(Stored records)
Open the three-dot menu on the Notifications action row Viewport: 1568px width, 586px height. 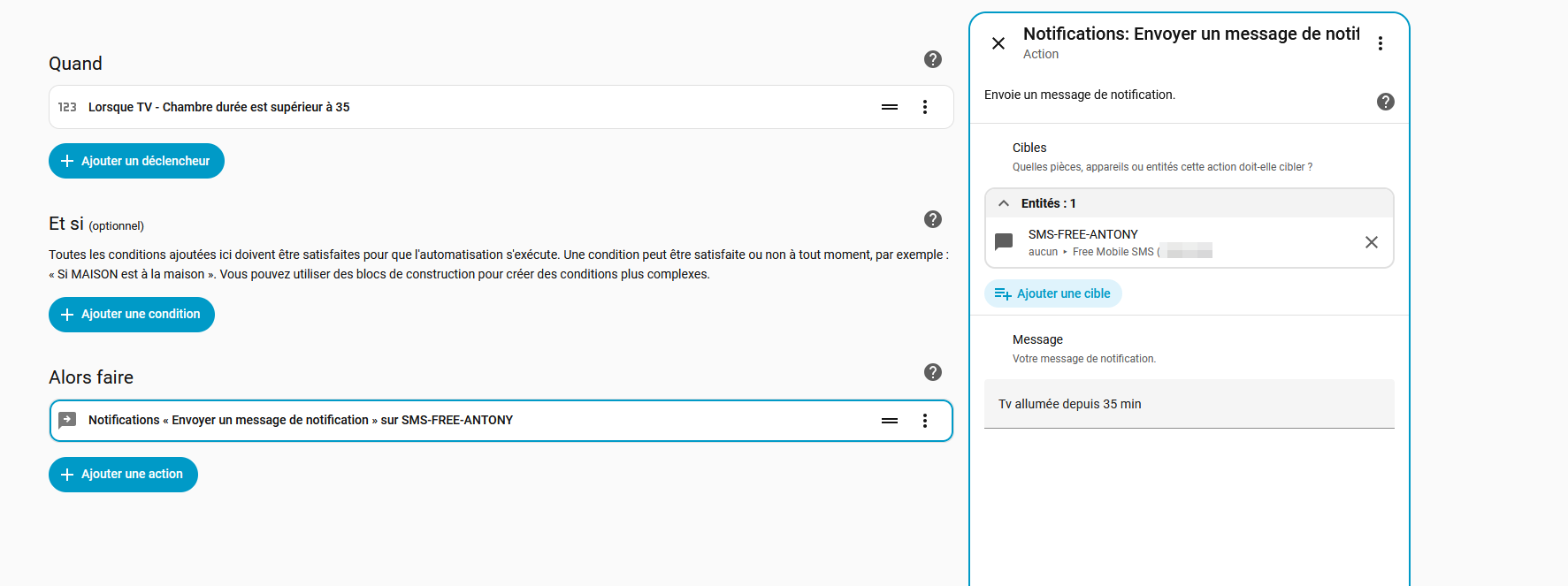coord(924,421)
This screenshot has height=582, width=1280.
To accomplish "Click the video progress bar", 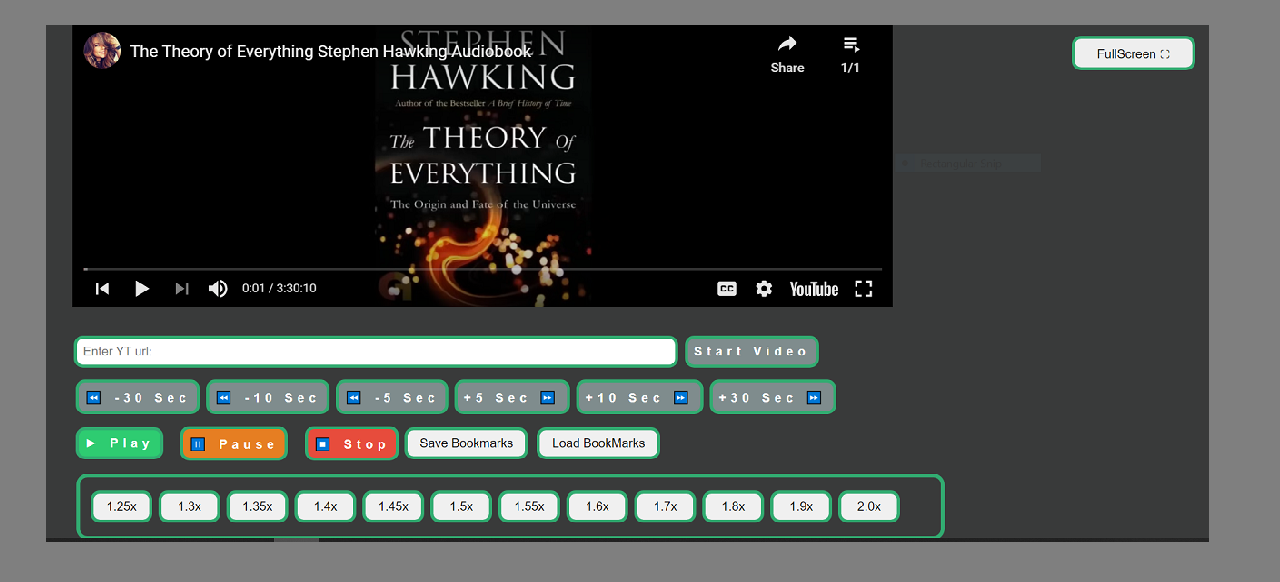I will pyautogui.click(x=480, y=268).
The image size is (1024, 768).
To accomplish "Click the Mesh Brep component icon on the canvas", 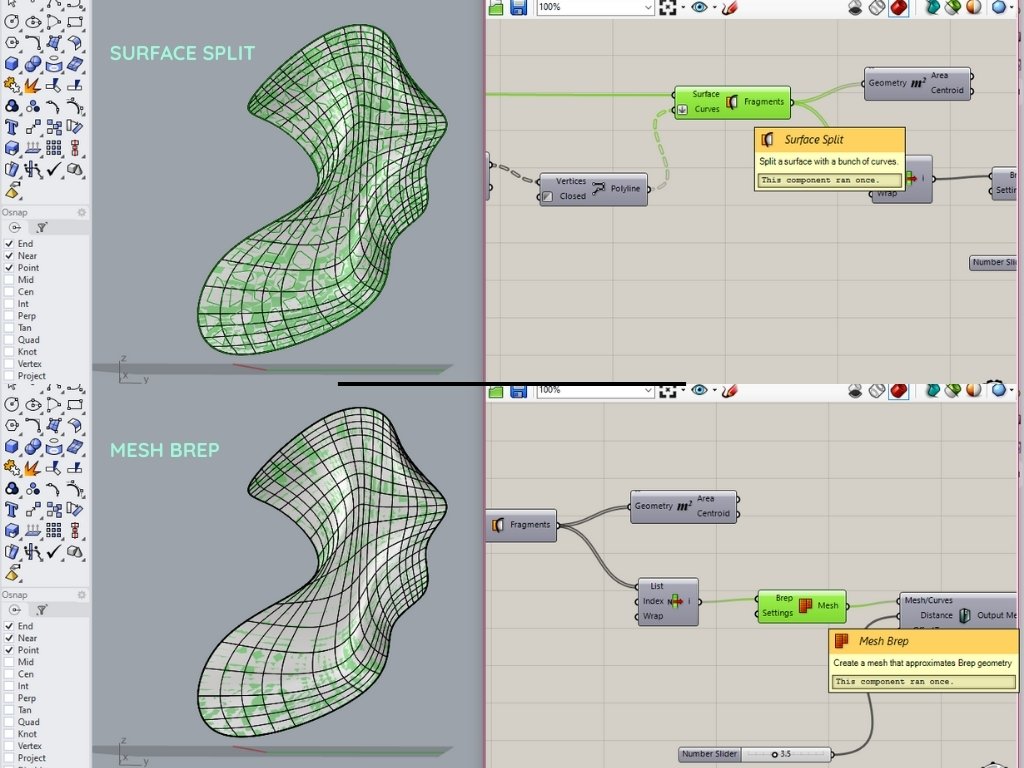I will point(805,606).
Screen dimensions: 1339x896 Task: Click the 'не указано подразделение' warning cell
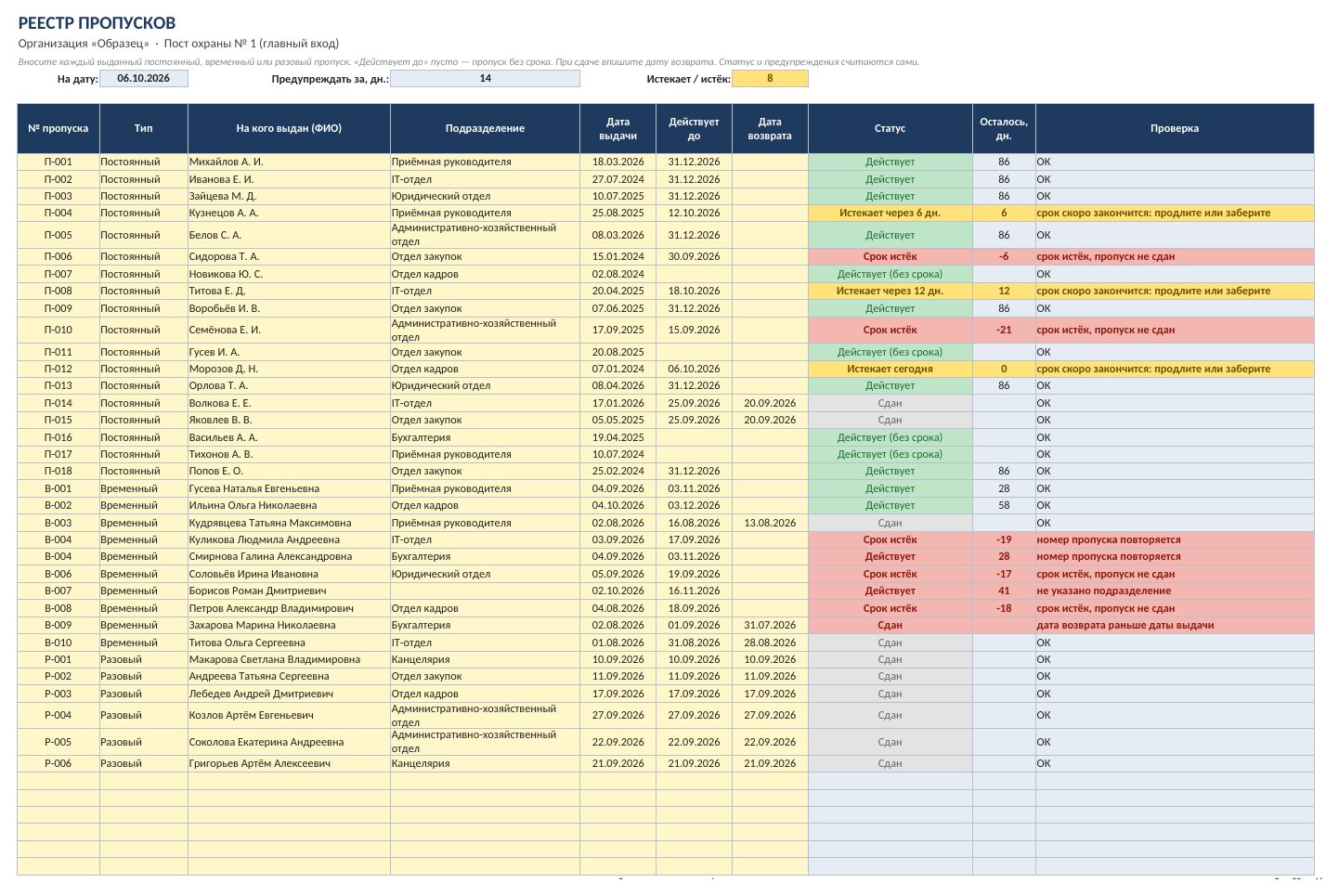coord(1175,591)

(PROBLEM REQUIREMENTS):
Give back exactly, and only, the lines from the one holding "Screen dimensions: 1339x896" through the last line of the entries, with every picture omitted.

(OUTPUT OF THE TASK):
Screen dimensions: 1339x896 Task: Click the 'не указано подразделение' warning cell
coord(1175,591)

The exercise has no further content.